## Exercise brief:
Can you give all of the data below as a JSON list of strings, with one string per line and blank lines left out?

## Rows:

---

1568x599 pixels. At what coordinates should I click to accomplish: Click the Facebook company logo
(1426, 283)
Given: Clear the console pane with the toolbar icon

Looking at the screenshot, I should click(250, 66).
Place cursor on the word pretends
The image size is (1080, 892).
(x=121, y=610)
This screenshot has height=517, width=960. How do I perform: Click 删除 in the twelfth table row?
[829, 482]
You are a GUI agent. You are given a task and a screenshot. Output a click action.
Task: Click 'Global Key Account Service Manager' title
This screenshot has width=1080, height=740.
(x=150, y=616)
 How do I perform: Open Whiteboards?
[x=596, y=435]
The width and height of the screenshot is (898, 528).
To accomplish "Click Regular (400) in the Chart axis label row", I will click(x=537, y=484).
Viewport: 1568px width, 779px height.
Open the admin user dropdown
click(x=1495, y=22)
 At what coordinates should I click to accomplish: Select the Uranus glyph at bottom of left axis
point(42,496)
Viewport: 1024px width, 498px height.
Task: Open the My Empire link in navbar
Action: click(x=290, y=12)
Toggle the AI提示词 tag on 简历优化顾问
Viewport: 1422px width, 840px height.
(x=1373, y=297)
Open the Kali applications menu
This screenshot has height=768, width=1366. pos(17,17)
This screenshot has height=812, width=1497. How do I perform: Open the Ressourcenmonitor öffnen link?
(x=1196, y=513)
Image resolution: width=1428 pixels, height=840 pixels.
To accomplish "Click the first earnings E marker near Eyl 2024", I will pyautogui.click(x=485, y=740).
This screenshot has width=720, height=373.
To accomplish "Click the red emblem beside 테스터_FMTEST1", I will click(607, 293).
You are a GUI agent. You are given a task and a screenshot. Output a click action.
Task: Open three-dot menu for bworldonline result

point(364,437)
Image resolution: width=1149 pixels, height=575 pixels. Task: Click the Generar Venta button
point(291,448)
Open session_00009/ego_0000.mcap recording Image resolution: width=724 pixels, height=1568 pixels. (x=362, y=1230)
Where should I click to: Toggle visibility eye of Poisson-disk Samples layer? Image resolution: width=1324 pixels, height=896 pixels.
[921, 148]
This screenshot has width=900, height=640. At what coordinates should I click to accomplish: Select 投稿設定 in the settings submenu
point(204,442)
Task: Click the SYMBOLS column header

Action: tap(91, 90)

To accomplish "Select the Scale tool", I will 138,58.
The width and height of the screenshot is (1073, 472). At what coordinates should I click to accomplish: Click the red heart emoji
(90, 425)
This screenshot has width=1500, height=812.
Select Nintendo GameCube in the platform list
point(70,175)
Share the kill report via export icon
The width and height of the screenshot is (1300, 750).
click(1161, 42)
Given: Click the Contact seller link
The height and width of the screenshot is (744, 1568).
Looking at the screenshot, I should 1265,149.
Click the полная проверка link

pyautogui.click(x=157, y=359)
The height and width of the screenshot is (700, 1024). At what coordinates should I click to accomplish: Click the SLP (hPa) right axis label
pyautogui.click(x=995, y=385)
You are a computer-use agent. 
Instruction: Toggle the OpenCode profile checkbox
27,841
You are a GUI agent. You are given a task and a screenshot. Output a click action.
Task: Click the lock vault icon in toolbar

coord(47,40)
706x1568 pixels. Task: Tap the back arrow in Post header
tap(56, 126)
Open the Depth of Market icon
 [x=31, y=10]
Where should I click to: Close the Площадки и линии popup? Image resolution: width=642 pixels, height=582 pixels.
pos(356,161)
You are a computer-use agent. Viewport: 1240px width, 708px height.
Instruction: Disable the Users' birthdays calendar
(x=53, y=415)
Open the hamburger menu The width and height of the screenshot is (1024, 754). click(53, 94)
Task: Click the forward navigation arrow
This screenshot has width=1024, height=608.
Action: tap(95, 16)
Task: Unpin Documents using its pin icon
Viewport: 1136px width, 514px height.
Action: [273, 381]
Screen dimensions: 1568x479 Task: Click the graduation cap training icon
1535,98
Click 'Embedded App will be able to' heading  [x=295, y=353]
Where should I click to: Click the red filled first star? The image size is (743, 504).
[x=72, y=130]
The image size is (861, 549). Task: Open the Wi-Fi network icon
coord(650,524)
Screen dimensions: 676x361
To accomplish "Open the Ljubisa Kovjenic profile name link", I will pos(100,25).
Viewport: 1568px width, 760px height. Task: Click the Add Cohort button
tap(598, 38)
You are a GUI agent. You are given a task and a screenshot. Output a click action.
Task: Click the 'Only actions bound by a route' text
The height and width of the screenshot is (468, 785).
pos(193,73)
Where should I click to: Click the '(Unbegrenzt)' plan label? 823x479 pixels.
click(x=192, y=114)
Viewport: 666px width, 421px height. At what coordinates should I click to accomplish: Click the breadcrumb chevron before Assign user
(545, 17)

---

## The solution:
[
  "1568x599 pixels. At what coordinates should I click to accomplish: Click the Facebook company logo",
  "(1426, 283)",
  "Given: Clear the console pane with the toolbar icon",
  "Looking at the screenshot, I should click(250, 66).",
  "Place cursor on the word pretends",
  "The image size is (1080, 892).",
  "(x=121, y=610)",
  "This screenshot has height=517, width=960. How do I perform: Click 删除 in the twelfth table row?",
  "[829, 482]",
  "You are a GUI agent. You are given a task and a screenshot. Output a click action.",
  "Task: Click 'Global Key Account Service Manager' title",
  "This screenshot has width=1080, height=740.",
  "(x=150, y=616)",
  " How do I perform: Open Whiteboards?",
  "[x=596, y=435]",
  "The width and height of the screenshot is (898, 528).",
  "To accomplish \"Click Regular (400) in the Chart axis label row\", I will click(x=537, y=484).",
  "Viewport: 1568px width, 779px height.",
  "Open the admin user dropdown",
  "click(x=1495, y=22)",
  " At what coordinates should I click to accomplish: Select the Uranus glyph at bottom of left axis",
  "point(42,496)",
  "Viewport: 1024px width, 498px height.",
  "Task: Open the My Empire link in navbar",
  "Action: click(x=290, y=12)",
  "Toggle the AI提示词 tag on 简历优化顾问",
  "Viewport: 1422px width, 840px height.",
  "(x=1373, y=297)",
  "Open the Kali applications menu",
  "This screenshot has height=768, width=1366. pos(17,17)",
  "This screenshot has height=812, width=1497. How do I perform: Open the Ressourcenmonitor öffnen link?",
  "(x=1196, y=513)",
  "Image resolution: width=1428 pixels, height=840 pixels.",
  "To accomplish \"Click the first earnings E marker near Eyl 2024\", I will pyautogui.click(x=485, y=740).",
  "This screenshot has width=720, height=373.",
  "To accomplish \"Click the red emblem beside 테스터_FMTEST1\", I will click(607, 293).",
  "You are a GUI agent. You are given a task and a screenshot. Output a click action.",
  "Task: Open three-dot menu for bworldonline result",
  "point(364,437)",
  "Image resolution: width=1149 pixels, height=575 pixels. Task: Click the Generar Venta button",
  "point(291,448)",
  "Open session_00009/ego_0000.mcap recording Image resolution: width=724 pixels, height=1568 pixels. (x=362, y=1230)",
  "Where should I click to: Toggle visibility eye of Poisson-disk Samples layer? Image resolution: width=1324 pixels, height=896 pixels.",
  "[921, 148]",
  "This screenshot has width=900, height=640. At what coordinates should I click to accomplish: Select 投稿設定 in the settings submenu",
  "point(204,442)",
  "Task: Click the SYMBOLS column header",
  "Action: tap(91, 90)",
  "To accomplish \"Select the Scale tool\", I will 138,58.",
  "The width and height of the screenshot is (1073, 472). At what coordinates should I click to accomplish: Click the red heart emoji",
  "(90, 425)",
  "This screenshot has width=1500, height=812.",
  "Select Nintendo GameCube in the platform list",
  "point(70,175)",
  "Share the kill report via export icon",
  "The width and height of the screenshot is (1300, 750).",
  "click(1161, 42)",
  "Given: Click the Contact seller link",
  "The height and width of the screenshot is (744, 1568).",
  "Looking at the screenshot, I should 1265,149.",
  "Click the полная проверка link",
  "pyautogui.click(x=157, y=359)",
  "The height and width of the screenshot is (700, 1024). At what coordinates should I click to accomplish: Click the SLP (hPa) right axis label",
  "pyautogui.click(x=995, y=385)",
  "You are a computer-use agent. ",
  "Instruction: Toggle the OpenCode profile checkbox",
  "27,841",
  "You are a GUI agent. You are given a task and a screenshot. Output a click action.",
  "Task: Click the lock vault icon in toolbar",
  "coord(47,40)",
  "706x1568 pixels. Task: Tap the back arrow in Post header",
  "tap(56, 126)",
  "Open the Depth of Market icon",
  " [x=31, y=10]",
  "Where should I click to: Close the Площадки и линии popup? Image resolution: width=642 pixels, height=582 pixels.",
  "pos(356,161)",
  "You are a computer-use agent. Viewport: 1240px width, 708px height.",
  "Instruction: Disable the Users' birthdays calendar",
  "(x=53, y=415)",
  "Open the hamburger menu The width and height of the screenshot is (1024, 754). click(53, 94)",
  "Task: Click the forward navigation arrow",
  "This screenshot has width=1024, height=608.",
  "Action: tap(95, 16)",
  "Task: Unpin Documents using its pin icon",
  "Viewport: 1136px width, 514px height.",
  "Action: [273, 381]",
  "Screen dimensions: 1568x479 Task: Click the graduation cap training icon",
  "1535,98",
  "Click 'Embedded App will be able to' heading  [x=295, y=353]",
  "Where should I click to: Click the red filled first star? The image size is (743, 504).",
  "[x=72, y=130]",
  "The image size is (861, 549). Task: Open the Wi-Fi network icon",
  "coord(650,524)",
  "Screen dimensions: 676x361",
  "To accomplish \"Open the Ljubisa Kovjenic profile name link\", I will pos(100,25).",
  "Viewport: 1568px width, 760px height. Task: Click the Add Cohort button",
  "tap(598, 38)",
  "You are a GUI agent. You are given a task and a screenshot. Output a click action.",
  "Task: Click the 'Only actions bound by a route' text",
  "The height and width of the screenshot is (468, 785).",
  "pos(193,73)",
  "Where should I click to: Click the '(Unbegrenzt)' plan label? 823x479 pixels.",
  "click(x=192, y=114)",
  "Viewport: 666px width, 421px height. At what coordinates should I click to accomplish: Click the breadcrumb chevron before Assign user",
  "(545, 17)"
]